Incitement to violence 'against the law'
"At some point you have to say what is incitement to violence because it is against the law in the U.S.,” Musk said Saturday during a live Q&A on Twitter Spaces. “Posting swastikas in what obviously is not a good way is an incitement to violence.”
He added, "I personally wanted to punch Kanye, so that was definitely inciting me to violence. That's not cool."
Musk had earlier tweeted of West, “I tried my best. Despite that, he again violated our rule against incitement to violence. Account will be suspended.”
Musk also said in the Q&A that Apple had “fully resumed” advertising on Twitter, adding that the iPhone maker is the platform’s largest advertiser. He thanked other advertisers for returning, too. (Amazon plans to restart advertising on Twitter to the tune of about $100 million a year, according to a tweet on Saturday from a Platformer reporter, citing anonymous sources.)
Musk's content moderation plans for Twitter
Musk has fired many Twitter employees involved in content moderation, increasing concerns about hateful content running rampant on the platform.

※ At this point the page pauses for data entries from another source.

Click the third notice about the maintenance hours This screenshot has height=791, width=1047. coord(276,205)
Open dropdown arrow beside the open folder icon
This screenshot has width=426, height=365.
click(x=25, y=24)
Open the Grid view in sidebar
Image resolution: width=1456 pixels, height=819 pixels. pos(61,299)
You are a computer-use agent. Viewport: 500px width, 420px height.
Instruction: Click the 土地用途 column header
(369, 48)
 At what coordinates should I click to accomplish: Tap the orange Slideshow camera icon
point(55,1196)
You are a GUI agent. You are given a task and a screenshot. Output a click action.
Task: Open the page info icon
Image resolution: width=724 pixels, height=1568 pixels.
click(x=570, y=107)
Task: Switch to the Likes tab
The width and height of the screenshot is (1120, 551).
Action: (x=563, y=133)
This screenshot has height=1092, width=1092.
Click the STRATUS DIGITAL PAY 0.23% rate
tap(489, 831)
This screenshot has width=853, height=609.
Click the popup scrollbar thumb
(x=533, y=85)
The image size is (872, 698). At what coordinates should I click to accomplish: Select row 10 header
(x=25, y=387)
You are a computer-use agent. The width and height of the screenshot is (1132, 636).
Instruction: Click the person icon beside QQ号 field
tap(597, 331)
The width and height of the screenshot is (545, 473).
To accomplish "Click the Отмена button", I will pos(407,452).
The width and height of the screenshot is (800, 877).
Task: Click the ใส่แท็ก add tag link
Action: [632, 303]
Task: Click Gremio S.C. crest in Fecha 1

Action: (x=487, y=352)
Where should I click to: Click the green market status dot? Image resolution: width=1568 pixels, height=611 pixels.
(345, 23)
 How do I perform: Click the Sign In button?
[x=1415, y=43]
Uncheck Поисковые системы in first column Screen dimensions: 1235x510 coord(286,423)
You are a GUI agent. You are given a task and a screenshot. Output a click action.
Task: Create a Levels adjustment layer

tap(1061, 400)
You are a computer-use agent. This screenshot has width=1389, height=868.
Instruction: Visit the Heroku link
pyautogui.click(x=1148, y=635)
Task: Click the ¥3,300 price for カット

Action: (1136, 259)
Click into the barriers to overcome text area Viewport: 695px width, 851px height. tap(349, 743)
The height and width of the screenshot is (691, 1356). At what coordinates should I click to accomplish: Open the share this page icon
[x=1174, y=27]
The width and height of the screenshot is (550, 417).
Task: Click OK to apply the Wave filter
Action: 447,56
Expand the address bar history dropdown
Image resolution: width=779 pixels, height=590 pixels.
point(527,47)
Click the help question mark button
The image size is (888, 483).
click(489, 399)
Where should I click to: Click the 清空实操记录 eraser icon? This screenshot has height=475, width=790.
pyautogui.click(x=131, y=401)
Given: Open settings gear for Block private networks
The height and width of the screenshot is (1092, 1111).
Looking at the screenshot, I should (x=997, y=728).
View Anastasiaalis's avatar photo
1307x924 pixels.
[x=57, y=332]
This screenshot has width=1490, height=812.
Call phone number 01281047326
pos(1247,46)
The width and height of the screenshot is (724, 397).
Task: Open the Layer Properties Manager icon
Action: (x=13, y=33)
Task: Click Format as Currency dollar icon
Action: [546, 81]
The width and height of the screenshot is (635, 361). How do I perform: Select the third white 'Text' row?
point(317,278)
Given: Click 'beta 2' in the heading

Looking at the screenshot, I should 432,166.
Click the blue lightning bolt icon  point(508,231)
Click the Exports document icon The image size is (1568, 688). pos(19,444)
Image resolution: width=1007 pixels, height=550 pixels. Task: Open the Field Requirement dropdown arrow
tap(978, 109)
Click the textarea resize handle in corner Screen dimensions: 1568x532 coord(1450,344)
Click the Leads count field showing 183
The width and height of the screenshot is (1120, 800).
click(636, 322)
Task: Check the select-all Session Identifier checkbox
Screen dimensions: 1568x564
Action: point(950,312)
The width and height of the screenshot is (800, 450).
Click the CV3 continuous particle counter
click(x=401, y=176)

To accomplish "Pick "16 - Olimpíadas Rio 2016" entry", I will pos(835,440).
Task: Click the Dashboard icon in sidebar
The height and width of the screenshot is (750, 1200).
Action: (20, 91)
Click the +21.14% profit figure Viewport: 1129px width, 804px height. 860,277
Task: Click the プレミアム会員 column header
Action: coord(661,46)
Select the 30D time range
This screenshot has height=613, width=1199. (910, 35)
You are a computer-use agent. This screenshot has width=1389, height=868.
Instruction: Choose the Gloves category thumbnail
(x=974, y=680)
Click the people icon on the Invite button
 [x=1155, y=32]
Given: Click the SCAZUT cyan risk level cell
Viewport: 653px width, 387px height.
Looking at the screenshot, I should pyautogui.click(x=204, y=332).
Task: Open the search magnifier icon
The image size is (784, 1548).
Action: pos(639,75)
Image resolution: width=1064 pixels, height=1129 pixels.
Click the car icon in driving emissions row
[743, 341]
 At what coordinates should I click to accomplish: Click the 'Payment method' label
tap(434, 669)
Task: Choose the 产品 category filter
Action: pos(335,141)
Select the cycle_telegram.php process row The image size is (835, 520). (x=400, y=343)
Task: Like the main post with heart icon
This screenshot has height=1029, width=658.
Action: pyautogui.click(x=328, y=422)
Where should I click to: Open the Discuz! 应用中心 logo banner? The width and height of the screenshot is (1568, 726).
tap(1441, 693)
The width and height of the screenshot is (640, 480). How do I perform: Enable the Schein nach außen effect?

The company told Reuters this week that it’s leaning heavily on automation to moderate content, favoring restrictions on distribution over outright removal of certain speech.
“Hate speech impressions (# of times tweet was viewed) continue to decline, despite significant user growth,” Musk tweeted. “Freedom of speech doesn’t mean freedom of reach. Negativity should & will get less reach than positivity.”
That followed the Center for Countering Digital Hate, a London nonprofit, saying on Friday that the number of daily tweets containing slurs was substantially higher compared to the monthly rate before Musk’s takeover.